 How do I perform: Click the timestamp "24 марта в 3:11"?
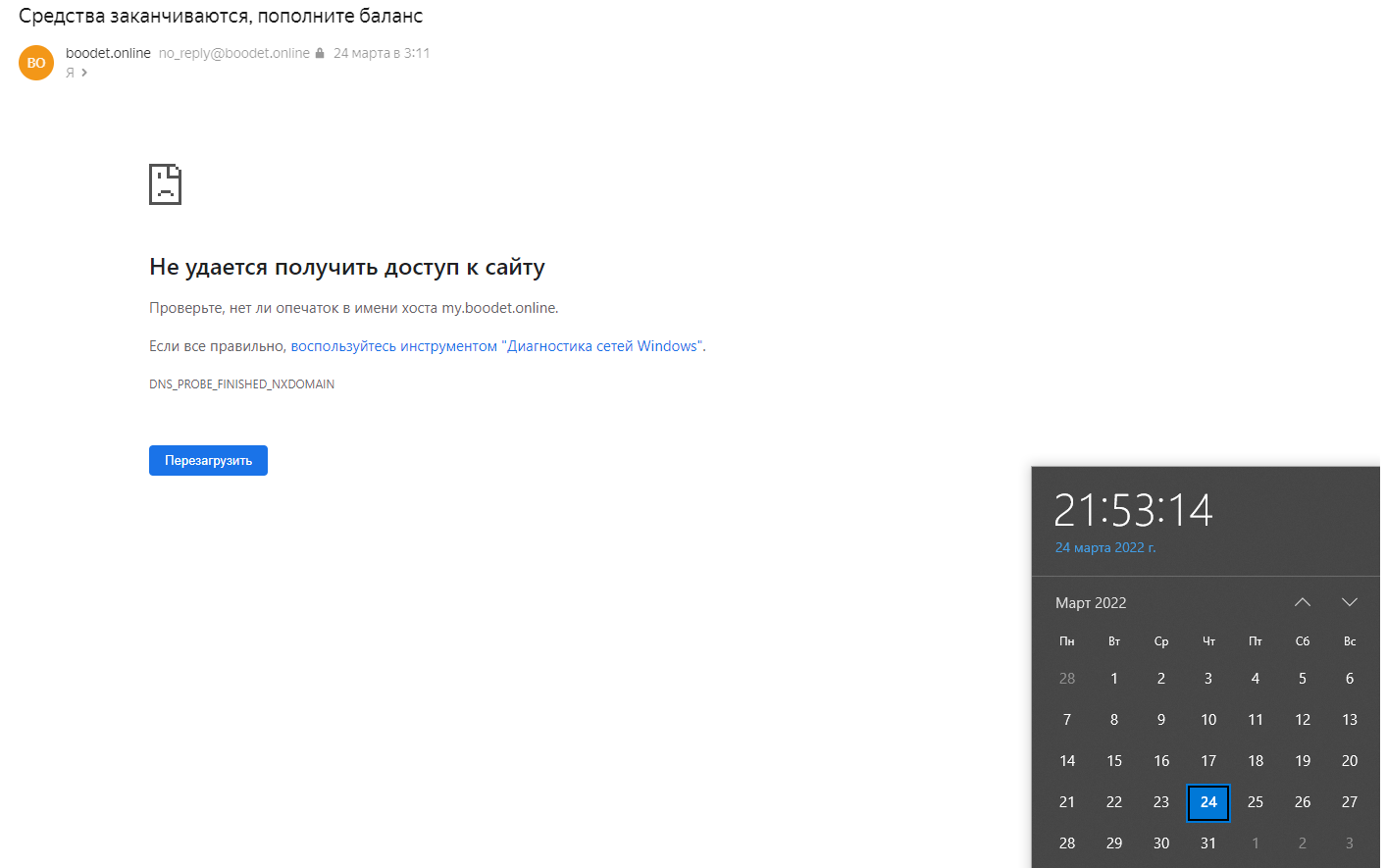pyautogui.click(x=382, y=53)
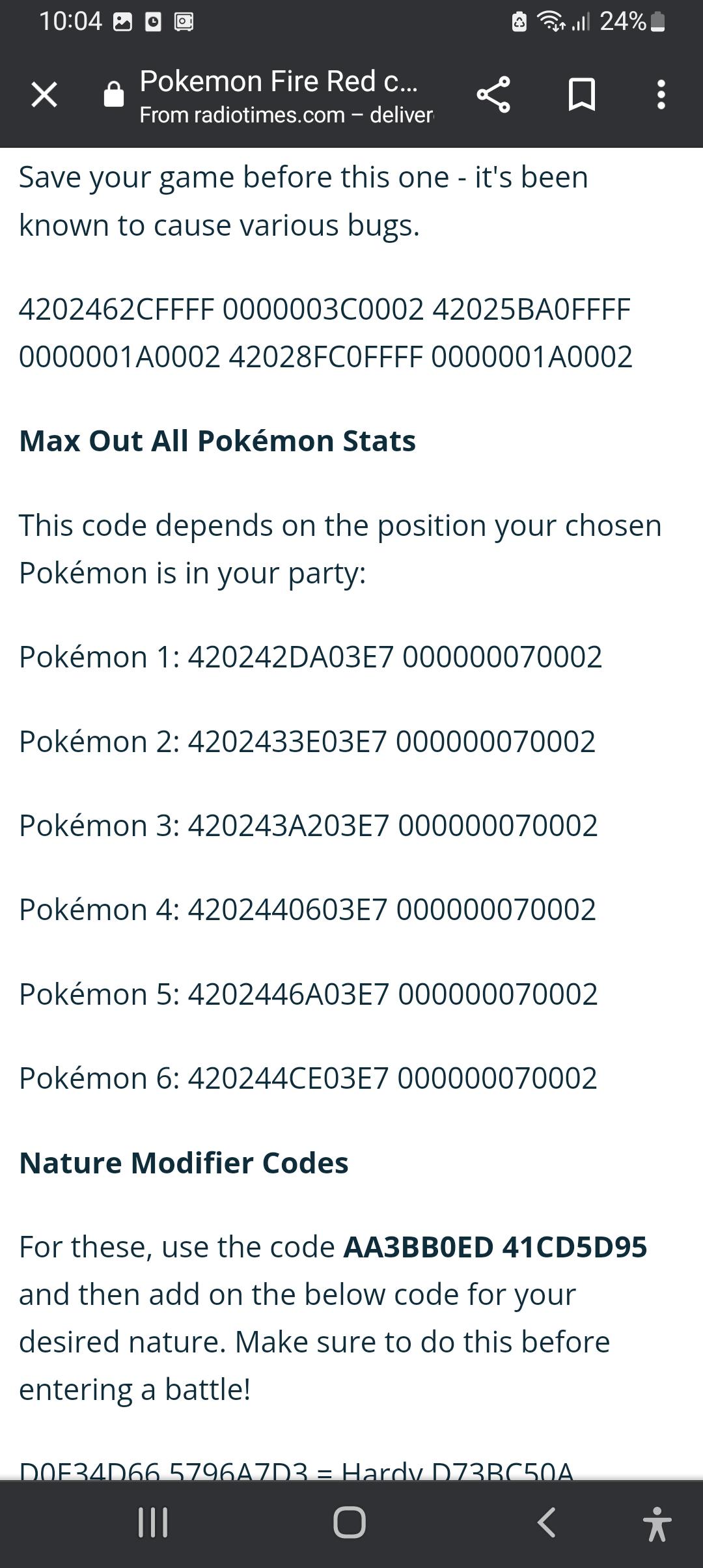This screenshot has height=1568, width=703.
Task: Tap the home button
Action: pos(350,1522)

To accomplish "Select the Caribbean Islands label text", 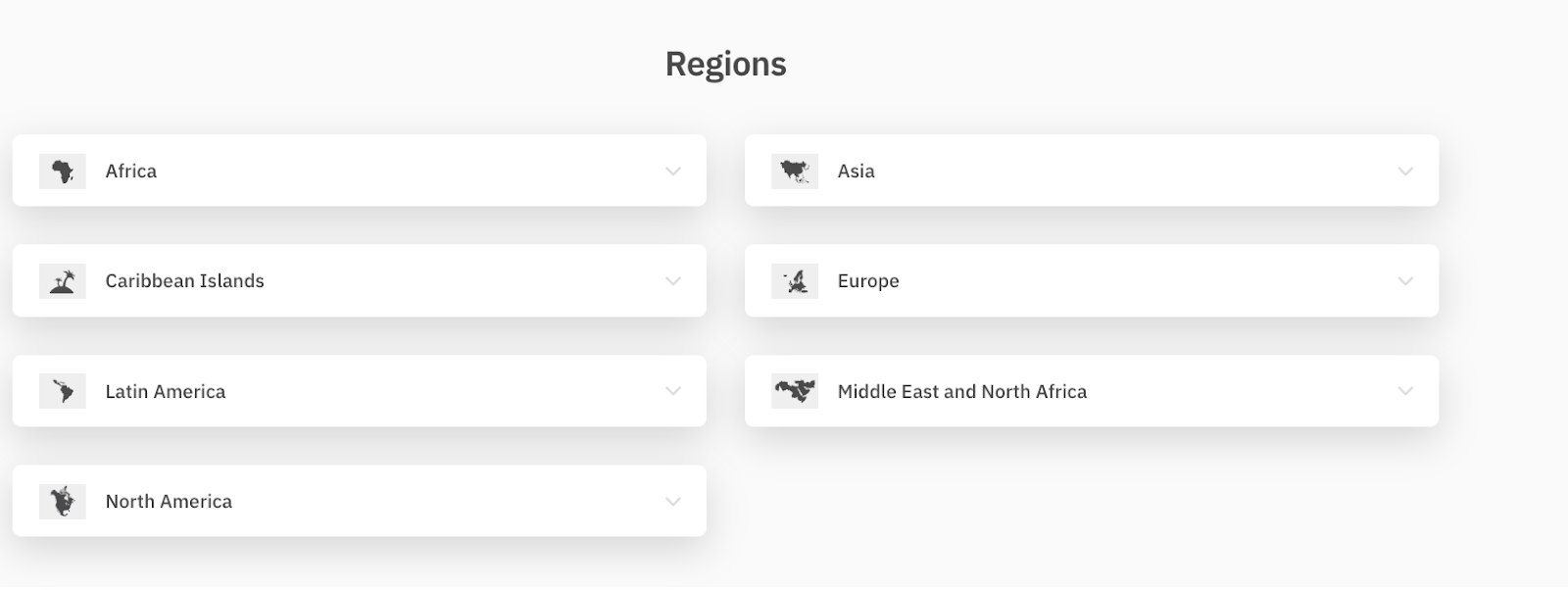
****************
Task to complete =>
Return every line of the records above unchanged, leaving out the pictures.

Answer in full =>
 How do I perform: Click the timestamp "24 марта в 3:11"?
pyautogui.click(x=382, y=53)
This screenshot has height=1568, width=703.
Task: Tap the home button
Action: pos(350,1522)

To accomplish "Select the Caribbean Islands label text", 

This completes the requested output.